Se è vero che
spesso le colpe dei padri ricadono sui figli, è inevitabile che la stessa cosa
possa accadere coi meriti. Il mondo, infatti, è pieno di figli che patiscono la
gloria paterna (o materna) e che vivono di luce riflessa, sotterrati quasi dal
confronto e dal ricordo di chi li ha preceduti. Succede nella vita di tutti i
giorni, succede in ogni ambito artistico e quindi, è inevitabile succeda anche
nello spietato mondo dello showbiz. Certo, un nome famoso alle spalle
inizialmente può anche essere un vantaggio, una sorta di passepartout che apre
porte e agevola contatti e conoscenze; ma, alla lunga, la parentela logora chi
ce l’ha, e c’è sempre un target ingombrante a cui puntare e con cui misurarsi.

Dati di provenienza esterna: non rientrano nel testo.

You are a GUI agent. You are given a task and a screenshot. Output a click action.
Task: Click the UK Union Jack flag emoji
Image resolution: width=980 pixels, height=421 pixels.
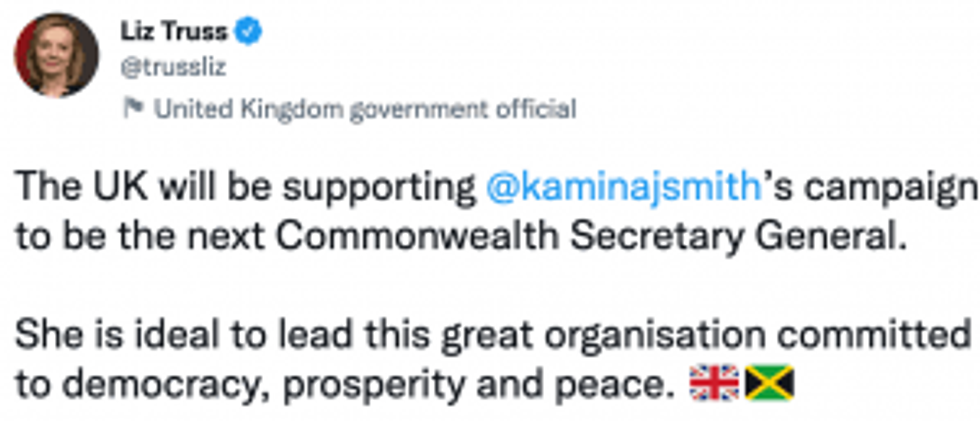(x=715, y=382)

Non dev’essere stato facile per Devon Allman, quindi, scrollarsi di dosso la
sua pesante eredità, visto che non solo è figlio del grande Gregg, leader
indiscusso della Allman Brothers Band (e sulla cresta dell'onda ormai da più di
quarant'anni), ma, avendo scelto come strumento principale la sei corde,
si ritrova fra i parenti stretti anche il compianto zio Duane, uno
fra i più funambolici chitarristi che la storia ricordi. In una situazione di
questo tipo, si ha sempre l'impressione che la propria identità artistica
viva di riflesso o all'ombra del passato glorioso del proprio parentado e
che qualunque cosa uno faccia, anche se di qualità, alla resa dei conti
finirà sempre per essere bollata come l'opera del figlio di..., con buona pace
della propria indipendenza creativa. Per non parlare poi delle male lingue,
sempre pronte a indicarti come un raccomandato, uno che non sarebbe arrivato da
nessuna parte senza una cospicua dose di nepotismo. Devon Allman, a dispetto
dell'ingombrante cognome, è invece un musicista che, senza aver disconosciuto
le proprie radici, è riuscito a crearsi, disco dopo disco, una ben delineata
personalità, e questo Ride Or Die, terzo album in solitaria, ne è una
incontrovertibile conferma. Il southern rock, da sempre respirato tra le mura
di casa e geneticamente connaturato al personaggio (Devon, tra l’altro,
annovera anche una militanza con la Royal Southern Brotherhood), è
presente ma è marginale, così come il rock blues, centrale nel precedente
Ragged & Dirty, è solo una delle componenti del nuovo disco.
Che, invece, è
vario, estremamente vario, e racchiude tutte le influenze che hanno
caratterizzato la crescita artistica di Devon, dal rock al blues,
dall’alternative anni ’90 fino al soul, i cui suoni sono forse quelli
maggiormente riconoscibili fra le canzoni in scaletta (non è un caso il
tatuaggio di Curtis Mayfield che Devon esibisce orgogliosamente sul bicipite
sinistro). Insomma, è un po’ come se il giovane Allman fosse entrato in sala di
registrazione, tenendo sotto braccio la sua collezione di dischi, quella musica
che ha amato da giovane, quei musicisti di cui teneva il poster in camera. Se
l'iniziale Say Your Prayers o Galaxies mostrano i muscoli di un rock
blues tradizionale, riletto, però, con intelligenza e modernità, il resto del
disco sfoggia, invece, il composito repertorio di idee di Devon, che travalica
gli steccati del dna, e ci regala una prova tanto eterogenea quanto solida.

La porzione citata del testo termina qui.